Suppose you want to predict whether tomorrow will be a sunny or rainy day. You can develop an algorithm that is based on the current weather and your meteorological knowledge using a rather complicated set of rules to return the desired prediction. Now suppose that you have a record of the day-by-day weather conditions for the last five years, and you find that every time you had two sunny days in a row, the following day also happened to be a sunny one. Your algorithm could generalize this and predict that tomorrow will be a sunny day since the sun reigned today and yesterday. This algorithm is a pretty simple example of learning from experience. This is what Machine Learning is all about: algorithms that learn from the available data.

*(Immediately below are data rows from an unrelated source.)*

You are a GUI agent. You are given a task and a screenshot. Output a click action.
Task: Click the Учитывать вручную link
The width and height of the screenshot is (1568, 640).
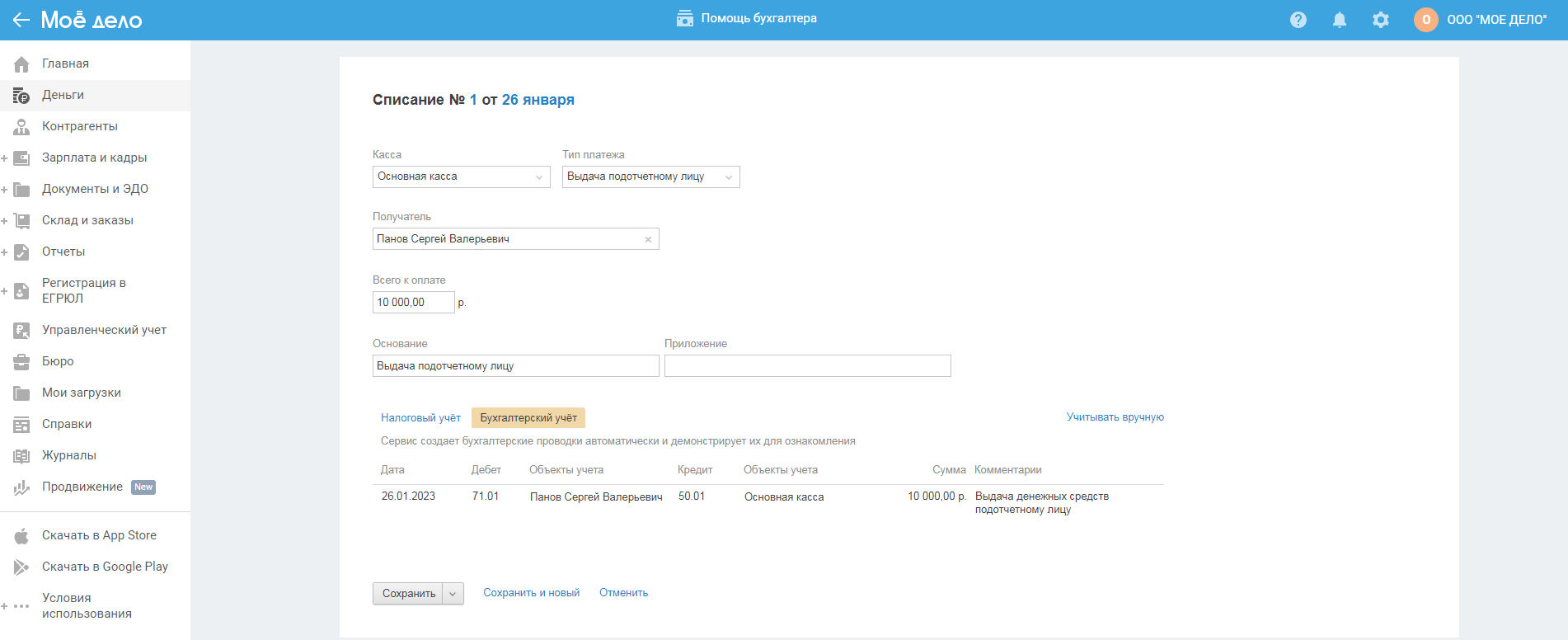[1115, 417]
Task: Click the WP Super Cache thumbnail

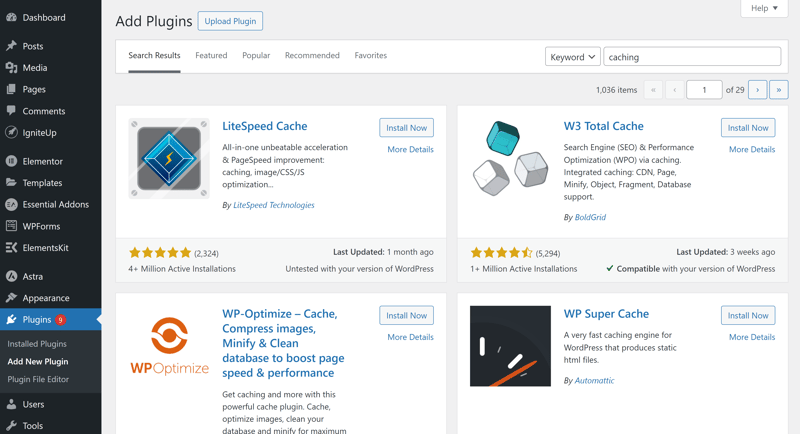Action: (x=510, y=346)

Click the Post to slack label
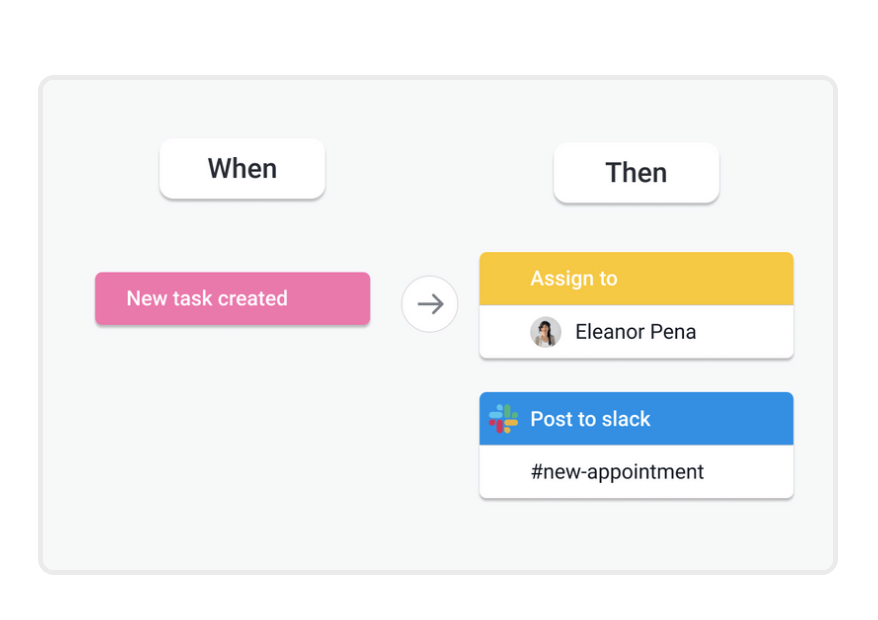click(x=590, y=419)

In this book, you will learn several methods for building Machine Learning applications that solve different real-world tasks, from document classification to image recognition.
We will use Python, a simple, popular, and widely used programming language, and scikit-learn, an open source Machine Learning library. In each chapter, we will present a different Machine Learning setting and a couple of well-studied methods as well as show step-by-step examples that use Python and scikit-learn to solve concrete tasks. We will also show you tips and tricks to improve algorithm performance, both from the accuracy and computational cost point of views.

What this book covers

Chapter 1, Machine Learning – A Gentle Introduction, presents the main concepts behind Machine Learning while solving a simple classification problem: discriminating flower species based on its characteristics.

Chapter 2, Supervised Learning, introduces four classification methods: Support Vector Machines, Naive Bayes, decision trees, and Random Forests. These methods are used to recognize faces, classify texts, and explain the causes for surviving from the Titanic accident. It also presents Linear Models and revisits Support Vector Machines and Random Forests, using them to predict house prices in Boston.

Chapter 3, Unsupervised Learning, describes methods for dimensionality reduction with Principal Component Analysis to visualize high dimensional data in just two dimensions. It also introduces clustering techniques to group instances of handwritten digits according to a similarity measure using the k-means algorithm.

Chapter 4, Advanced Features, shows how to preprocess the data and select the best features for learning, a task called Feature Selection. It also introduces Model Selection: selecting the best method parameters using the available data and parallel computation.